Daily spot prices by region are available on the EIA website.
International futures prices: International natural gas futures price changes were mixed this report week. According to Bloomberg Finance, L.P., weekly average front-month futures prices for liquefied natural gas (LNG) cargoes in East Asia increased $1.71 to a weekly average of $18.21/MMBtu. Natural gas futures for delivery at the Title Transfer Facility (TTF) in the Netherlands decreased 12 cents to a weekly average of $15.65/MMBtu. In the same week last year (week ending October 26, 2022), the prices were $31.52/MMBtu in East Asia and $31.61/MMBtu at TTF. Natural gas plant liquids (NGPL) prices: The natural gas plant liquids composite price at Mont Belvieu, Texas, fell by 16 cents/MMBtu, averaging $7.05/MMBtu for the week ending October 25. Weekly average ethane prices fell 6%, while weekly average natural gas prices at the Houston Ship Channel rose 2% week over week. The ethane premium to natural gas fell 15%. Ethylene spot prices fell 1%, and the ethylene premium to ethane rose 3%. The average weekly propane price fell 5%, while the Brent crude oil price remained relatively unchanged. The propane discount relative to crude oil rose 4%. The normal butane price rose 2%, the isobutane price rose 4%, and the natural gasoline price rose 1%.
Supply and Demand
Supply: According to data from S&P Global Commodity Insights, the average total supply of natural gas fell by 0.1% (0.1 Bcf/d) compared with the previous report week. Dry natural gas production grew by 0.1% (0.1 Bcf/d) to a weekly average of 102.6 Bcf/d, and average net imports from Canada decreased by 3.8% (0.2 Bcf/d) from last week. Demand: Total U.S. consumption of natural gas fell by 1.6% (1.1 Bcf/d) compared with the previous report week, driven by a decline in the residential and commercial sectors, according to data from S&P Global Commodity Insights. Natural gas consumed for power generation rose by 2.5% (0.8 Bcf/d) week over week. Industrial sector consumption decreased by 1.1% (0.2 Bcf/d) week over week. In the residential and commercial sectors, consumption declined by 10.2% (1.7 Bcf/d) as warmer temperatures in most consuming regions decreased demand for space heating. Natural gas exports to Mexico increased 2.5% (0.2 Bcf/d). Natural gas deliveries to U.S. LNG export facilities (LNG pipeline receipts) averaged 13.7 Bcf/d, or 0.6 Bcf/d lower than last week.

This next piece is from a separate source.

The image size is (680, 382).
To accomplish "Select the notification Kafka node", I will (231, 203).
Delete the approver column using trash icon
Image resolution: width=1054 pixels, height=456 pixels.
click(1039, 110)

Liquefied Natural Gas (LNG)
Pipeline receipts: Average natural gas deliveries to U.S. LNG export terminals fell by 4.1% (0.6 Bcf/d) week over week, averaging 13.7 Bcf/d, according to data from S&P Global Commodity Insights. Natural gas deliveries to terminals in South Texas declined by 2.9% (0.1 Bcf/d) to 4.1 Bcf/d. Natural gas deliveries to terminals in South Louisiana declined by 4.4% (0.4 Bcf/d) to 8.5 Bcf/d, and natural gas deliveries to terminals outside the Gulf Coast decreased by 2.6% (less than 0.1 Bcf/d) to 1.1 Bcf/d. Vessels departing U.S. ports: Twenty-seven LNG vessels (nine from Sabine Pass; five from Freeport; four from Corpus Christi; three each from Cameron and Calcasieu Pass; two from Cove Point; and one from Elba Island) with a combined LNG-carrying capacity of 97 Bcf departed the United States between October 19 and October 25, according to shipping data provided by Bloomberg Finance, L.P.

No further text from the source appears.